[Data items]
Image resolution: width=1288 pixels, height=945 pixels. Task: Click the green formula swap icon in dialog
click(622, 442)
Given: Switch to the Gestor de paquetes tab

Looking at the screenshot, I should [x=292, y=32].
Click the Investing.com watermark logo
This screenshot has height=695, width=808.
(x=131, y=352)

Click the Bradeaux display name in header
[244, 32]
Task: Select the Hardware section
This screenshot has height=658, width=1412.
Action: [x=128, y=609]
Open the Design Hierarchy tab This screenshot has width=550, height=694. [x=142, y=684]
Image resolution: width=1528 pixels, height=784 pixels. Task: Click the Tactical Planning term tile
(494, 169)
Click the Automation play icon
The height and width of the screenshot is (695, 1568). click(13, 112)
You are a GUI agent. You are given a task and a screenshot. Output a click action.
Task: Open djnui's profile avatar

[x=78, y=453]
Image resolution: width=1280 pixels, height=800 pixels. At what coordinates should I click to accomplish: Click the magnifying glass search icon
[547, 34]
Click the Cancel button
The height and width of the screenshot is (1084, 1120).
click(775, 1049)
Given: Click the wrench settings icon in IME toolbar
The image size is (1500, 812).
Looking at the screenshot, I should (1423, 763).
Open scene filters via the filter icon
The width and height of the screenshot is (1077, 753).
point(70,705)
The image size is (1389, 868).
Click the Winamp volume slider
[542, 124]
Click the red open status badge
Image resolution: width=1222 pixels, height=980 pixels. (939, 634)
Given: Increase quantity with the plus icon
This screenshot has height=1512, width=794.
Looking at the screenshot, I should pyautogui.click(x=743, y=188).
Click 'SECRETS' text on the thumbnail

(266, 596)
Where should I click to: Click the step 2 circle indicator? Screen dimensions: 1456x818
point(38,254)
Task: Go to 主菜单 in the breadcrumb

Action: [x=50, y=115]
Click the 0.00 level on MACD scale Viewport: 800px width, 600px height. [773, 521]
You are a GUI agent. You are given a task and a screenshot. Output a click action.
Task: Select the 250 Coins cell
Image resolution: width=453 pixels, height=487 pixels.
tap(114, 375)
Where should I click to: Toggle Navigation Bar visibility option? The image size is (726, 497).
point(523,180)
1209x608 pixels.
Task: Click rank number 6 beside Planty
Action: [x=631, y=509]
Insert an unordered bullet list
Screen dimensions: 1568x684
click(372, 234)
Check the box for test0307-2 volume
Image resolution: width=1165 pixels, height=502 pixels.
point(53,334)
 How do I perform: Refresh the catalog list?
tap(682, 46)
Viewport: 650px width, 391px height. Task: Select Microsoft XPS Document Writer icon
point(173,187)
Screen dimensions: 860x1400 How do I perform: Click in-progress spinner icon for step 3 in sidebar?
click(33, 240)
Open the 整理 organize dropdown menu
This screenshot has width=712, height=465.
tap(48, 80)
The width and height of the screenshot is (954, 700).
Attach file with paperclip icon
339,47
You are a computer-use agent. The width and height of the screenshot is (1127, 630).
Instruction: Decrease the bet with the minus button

- [Your assignment] In which lines of the records does the word "button" appear? Copy each of them.

- [Answer section]
Click the Cancel button
Instruction: Decrease the bet with the minus button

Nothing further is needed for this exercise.